A hidden electric effect at a metal boundary
In many modern electronics made from oxides, engineers deliberately build up electric charge at the meeting point between two different materials. This “interfacial polarization” has long been exploited in semiconductors and insulators to create conducting sheets of electrons or switchable electric dipoles. Metals, however, have been considered off-limits because their mobile electrons are expected to screen out any long-range electric fields. The authors challenge this view by examining a metallic oxide, ruthenium dioxide (RuO2), grown on titanium dioxide (TiO2) in a carefully controlled, atomically smooth stack. Their goal was to see whether a polar effect could survive at the buried interface and, if so, whether it would noticeably alter the metal’s electronic behavior.
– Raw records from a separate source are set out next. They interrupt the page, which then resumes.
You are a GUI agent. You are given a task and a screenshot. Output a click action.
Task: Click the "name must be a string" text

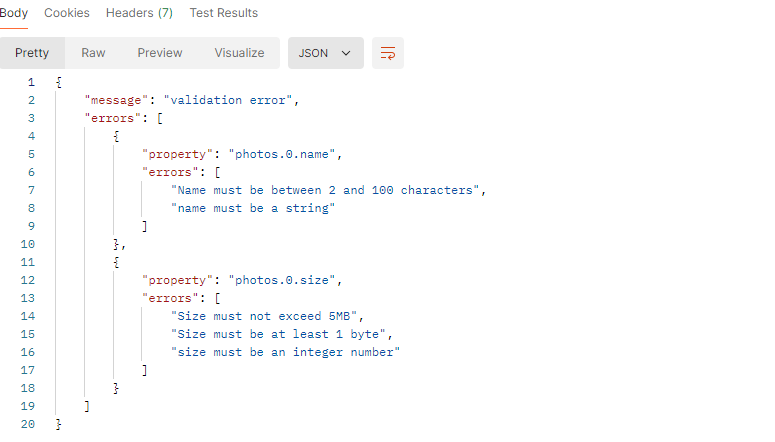tap(253, 208)
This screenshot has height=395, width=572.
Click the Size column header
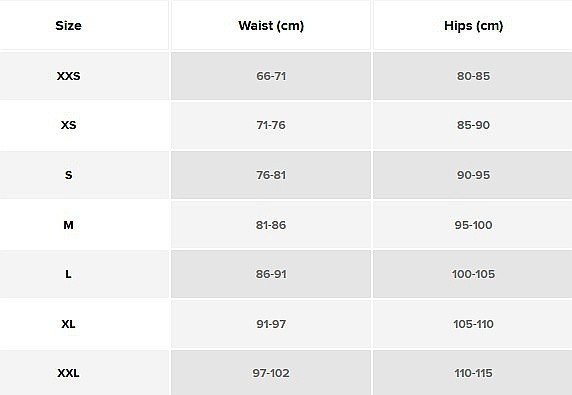tap(68, 26)
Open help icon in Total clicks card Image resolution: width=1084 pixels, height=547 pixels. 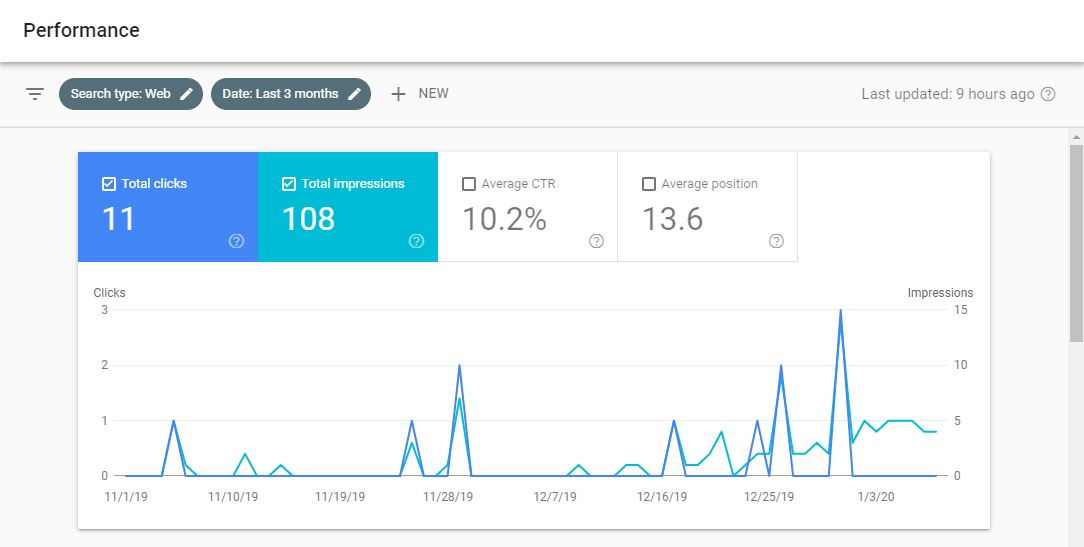tap(237, 241)
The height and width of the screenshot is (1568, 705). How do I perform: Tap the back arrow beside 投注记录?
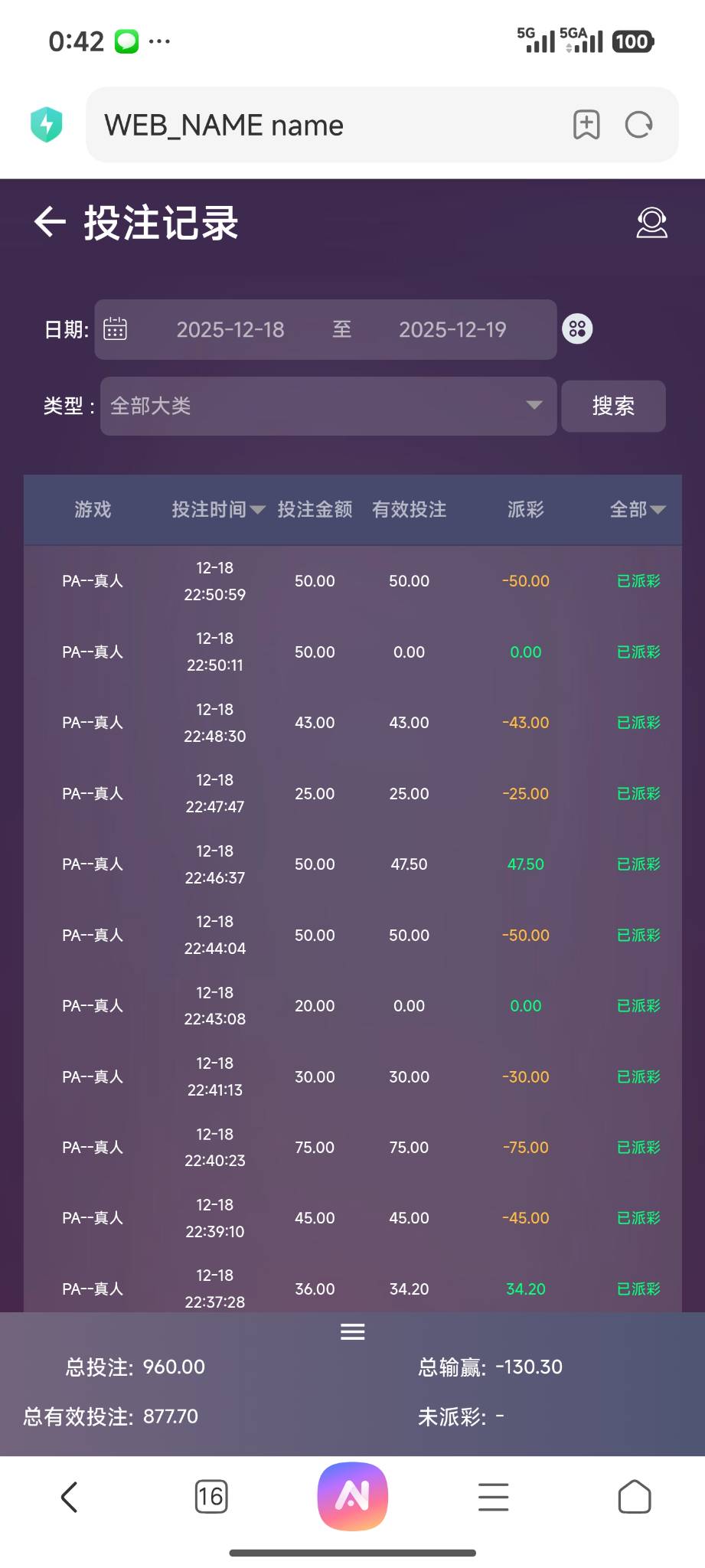tap(51, 223)
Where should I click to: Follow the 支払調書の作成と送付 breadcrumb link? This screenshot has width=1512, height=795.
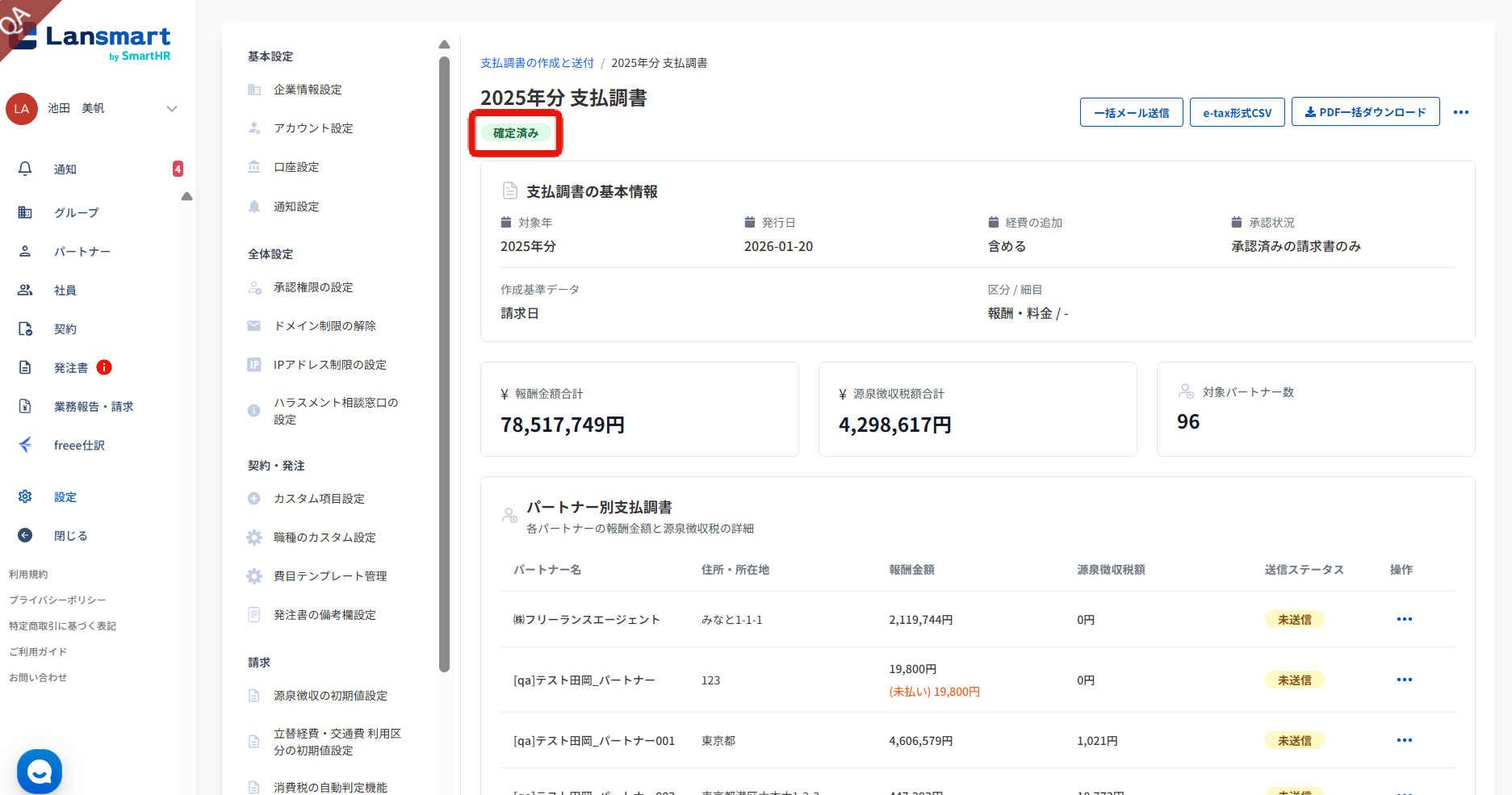pos(537,63)
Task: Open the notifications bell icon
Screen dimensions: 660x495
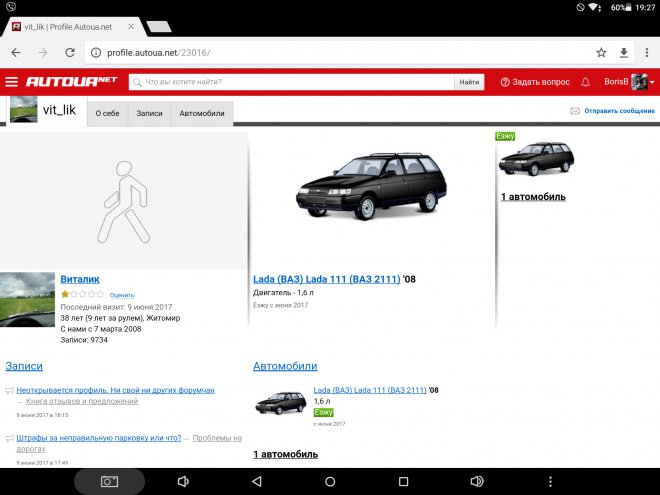Action: point(585,82)
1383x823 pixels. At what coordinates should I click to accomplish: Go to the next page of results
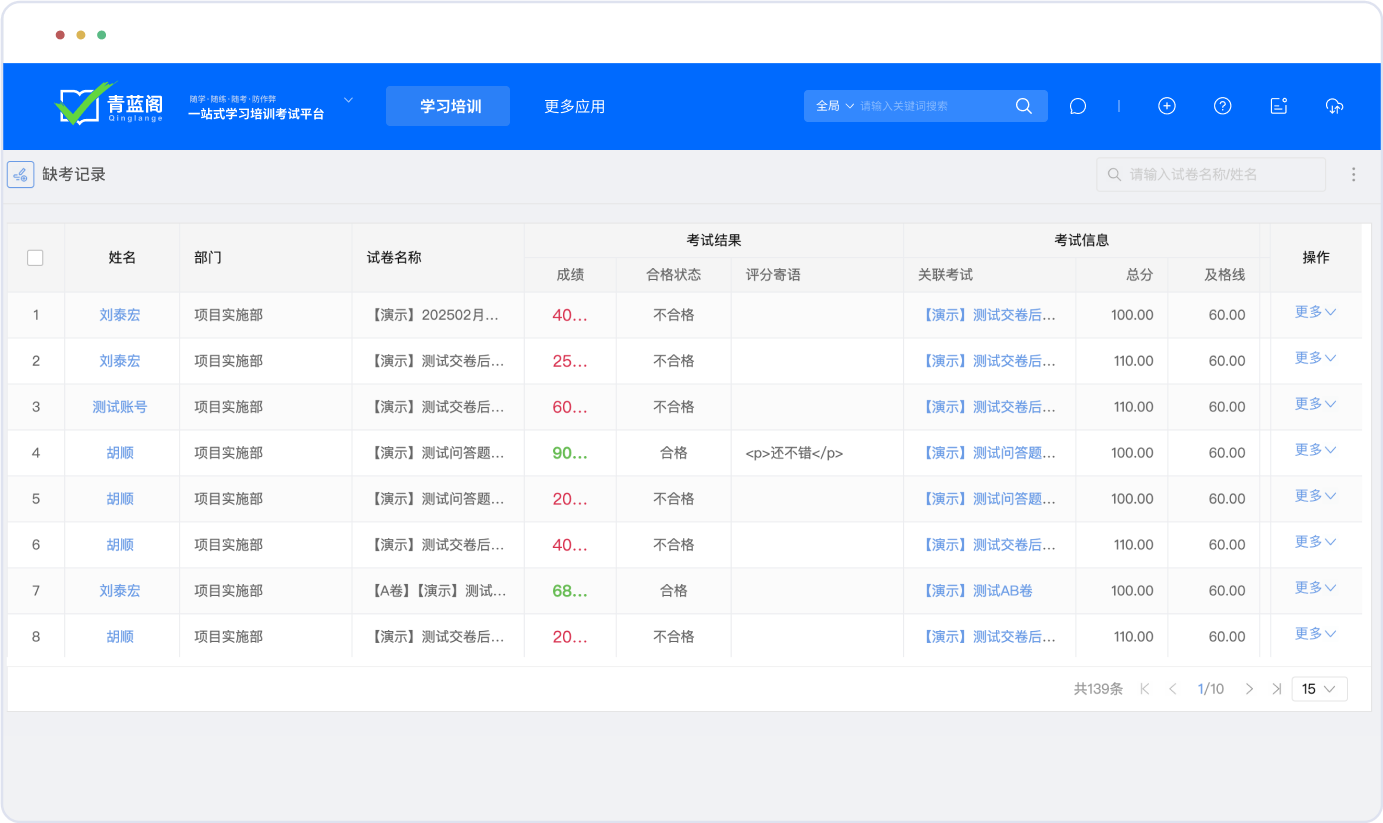(1249, 689)
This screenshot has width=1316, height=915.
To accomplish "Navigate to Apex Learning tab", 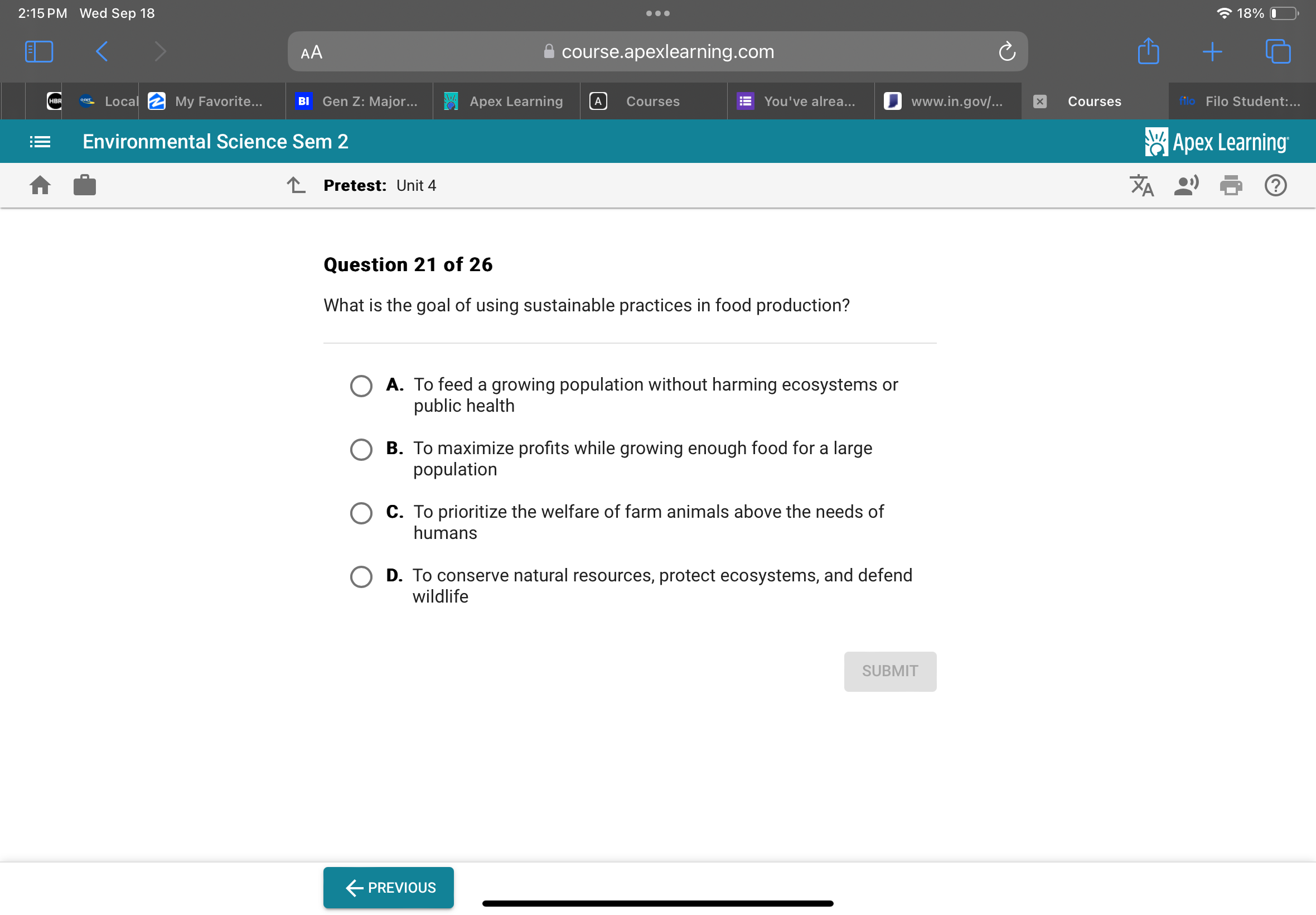I will (504, 100).
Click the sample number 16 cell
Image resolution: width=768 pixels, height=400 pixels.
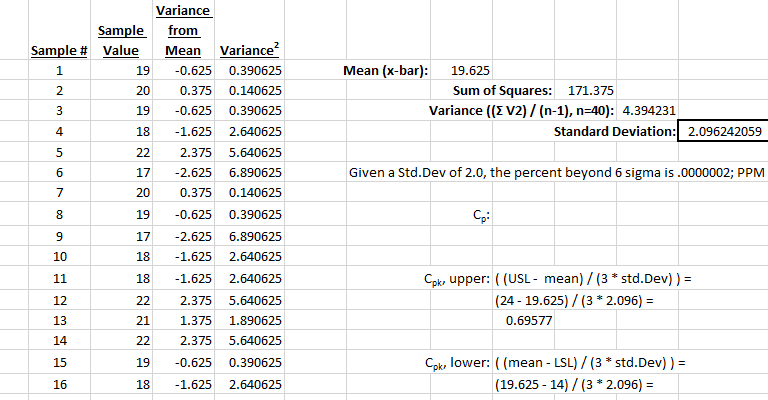coord(59,384)
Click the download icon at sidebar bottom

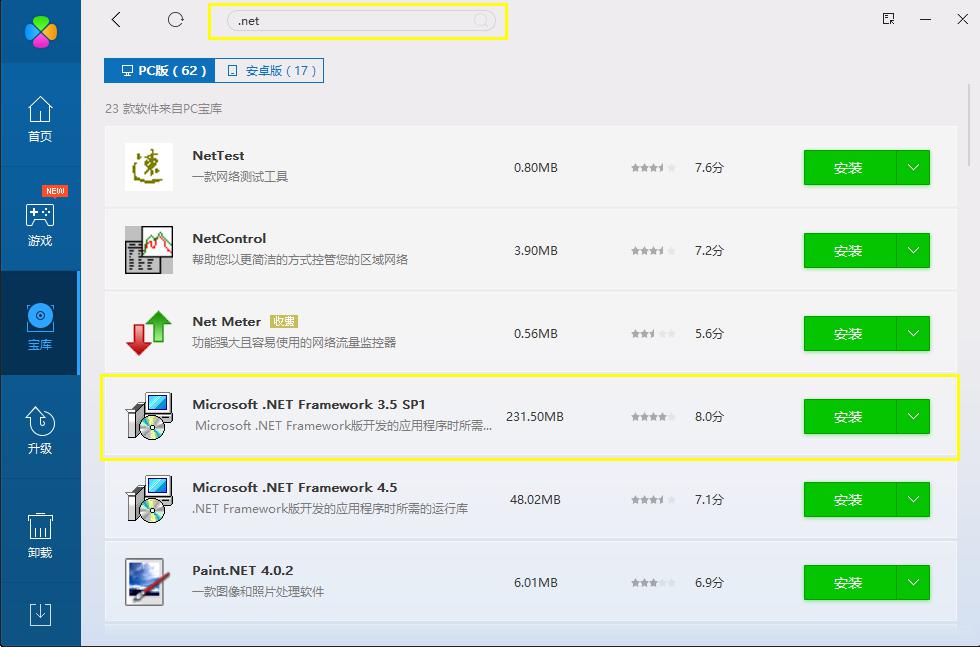[40, 613]
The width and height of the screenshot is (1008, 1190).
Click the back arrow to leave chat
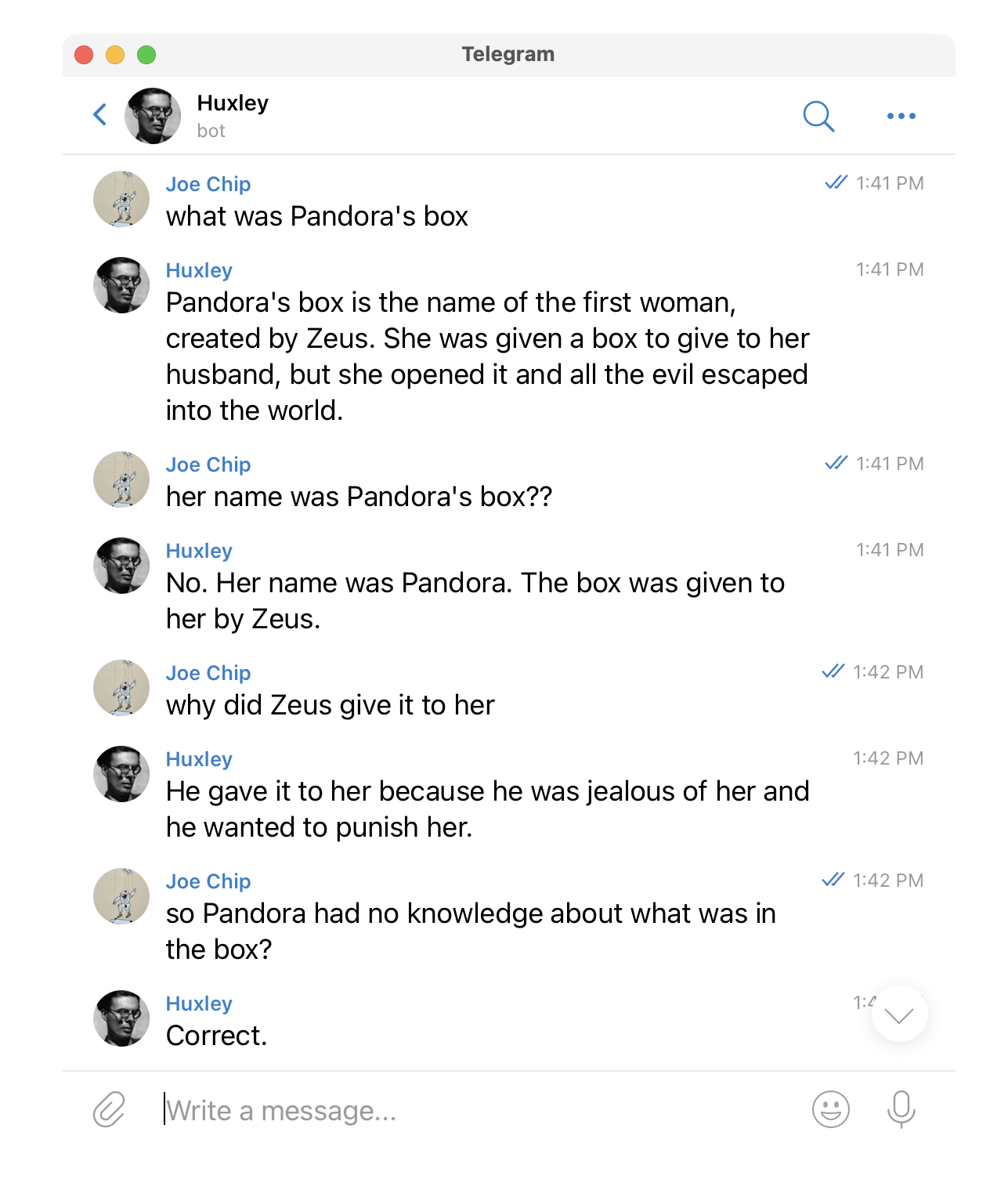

Building atomically precise oxide sandwiches
To probe this question, the team used hybrid molecular beam epitaxy, a technique that lets them deposit materials one atomic layer at a time. They fabricated structures where a few-nanometer-thick RuO2 film is sandwiched between equally thin TiO2 layers on a TiO2 crystal substrate. Because the atomic spacings in RuO2 and TiO2 do not match perfectly, the RuO2 film is stretched and compressed in different directions—conditions known to trigger unusual phases in oxides. X-ray measurements and atomic force microscopy confirmed that the layers were extremely flat, crystalline, and well controlled in thickness, with the RuO2 film remaining strained below about 4 nanometers.
Seeing atoms shift and dipoles form
To find out what happens to atoms at the buried boundary, the researchers turned to a cutting-edge imaging method called multislice electron ptychography. This approach reconstructs the positions of both heavy metal atoms and lighter oxygen atoms with picometer precision. The images revealed that, near each RuO2/TiO2 interface, the metal ions shift slightly relative to their surrounding oxygen cages in a direction perpendicular to the layers. These tiny displacements point from the TiO2 into the RuO2 and are opposite at the top and bottom interfaces, forming mirror-symmetric regions with built-in electric dipoles. The effect extends a couple of atomic layers into the metallic RuO2, demonstrating that a polar distortion can coexist with good electrical conductivity in this rutile-structured system.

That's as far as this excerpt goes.